The wild-type lambda cI repressor is efficient at 42°C, however a temperature-sensitive (Ts) cI repressor mutant, called cI857 was isolated and has been widely for temperature-controlled gene expression in bacteria. At low temperatures cI857 retains its wild type property, whereas at nonpermissive temperature (42°C), the repressor is unstable and is not able to bind to the operator of the PCI target promoter (Fig. 3). The Ts repressor which is available via biobrick BBa_K098995 can used to prevent a repressor activity on PCI above 42°C (T2).

The reporter system

Numerous reporters genes can be used to monitor gene expression. We chose a coloured reporter system based on the production of lycopene.
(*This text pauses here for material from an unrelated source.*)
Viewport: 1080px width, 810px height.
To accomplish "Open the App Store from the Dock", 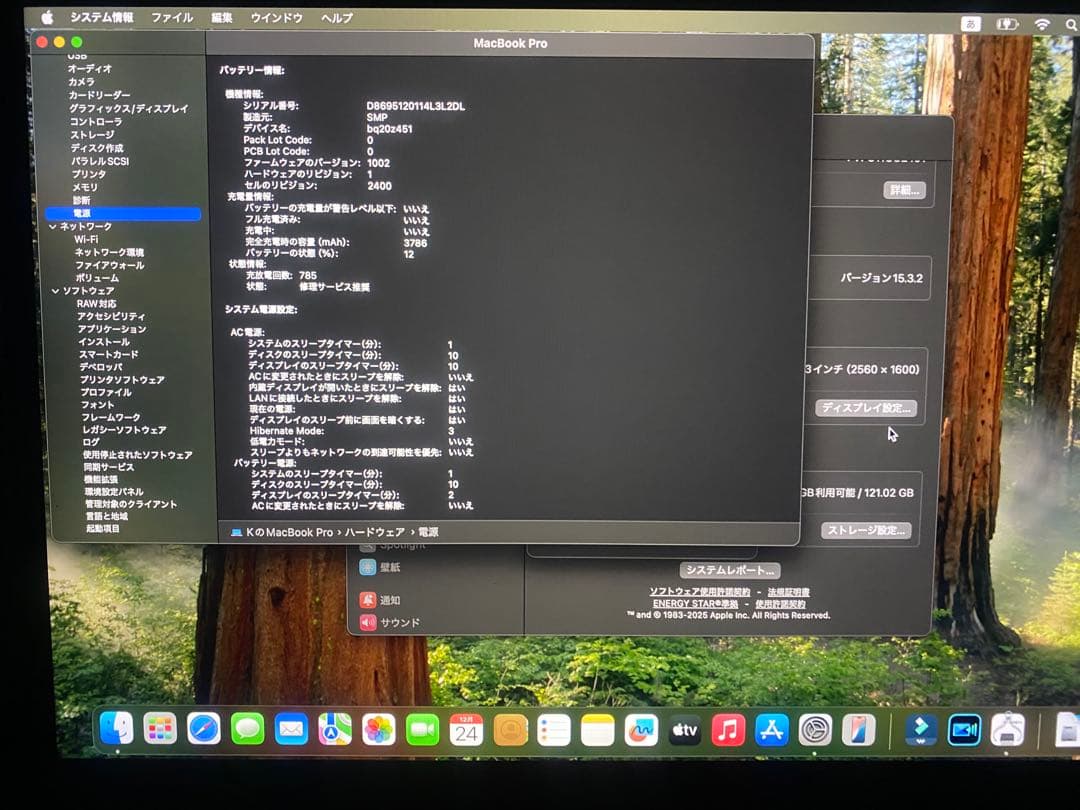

Bacteria expressing the lycopene biosynthesis genes have a red color.

Figure 3: The different steps and the enzymes involved in the biosynthesis of lycopene.

The genes crtE, crtB and crtI encode three enzymes involved in the biosynthesis of lycopene that convert the colourless farnesyl pyrophosphate to red lycopene via the intermediates geranylgeranyl pyrophosphate and phytoene (Fig. 3).These enzymes are naturally expressed in tomatoes and carrots .The crtE, crtB and crtI genes has been assembled by the Cambridge team in 2009. They are available via the BioBrick BBa_K274100 (Fig. 4).

Figure 4: BBa_K274100

Experimental system

Biobrick BBa_K274100 is a composite biobrick which contains the lycopene biosynthesis genes (under control of the arabinose promoter); the color red will be the reporter of promoter cI-dependent transcriptions of the four following constructs:

• We propose to substitute the arabinose control by the cI repressor control (part of biobrick BBa_K098995). In the presence of the wild-type cI repressor (from biobrick BBa_C0051), the expression of the lycopene biosynthesis genes is repressed and the bacterial cells will be white regardless of their growth temperatures. This construct tests the efficiency of the repression by cI
• In the second construct, the cI repressor thermolabile (cI(Ts)) from biobrick BBa_K098995 will be used instead of the wild-type repressor. In this case, the repression is lost for temperatures above 42°C (T2) and the bacterial cells should be red.
• In the third construct, the cI open reading frame will be under control of the RNA thermometer of biobrick BBa_K115017 (Pthermo). With this construct, the cI translation will not occur for temperatures below 32°C (T1) and bacterial cells will be red. However, if the bacteria are grown at temperatures above 32°C, the cI repressor is synthesized and active, repressing the lycopene biosynthesis, bacteria will be white.
• Finally, the fourth construct is a combination of biobrick BBa_K115017 and BBa_K098995. The expression of the cI repressor thermolabile cI repressor is dependant of RNA thermometer; with this construct, the repressor is expressed above 32°C but inactivated at 42°C. The cI-controlled lycopene biosynthesis genes will generate red bacteria when grown below 32°C or above 42°C and colorless bacteria between 32°C and 42°C (Fig. 5)

The repressor activity is of the fourth constructs is summarized below:

Figure 5 : The control by the cI repressor of the biosynthetic genes of lycopene.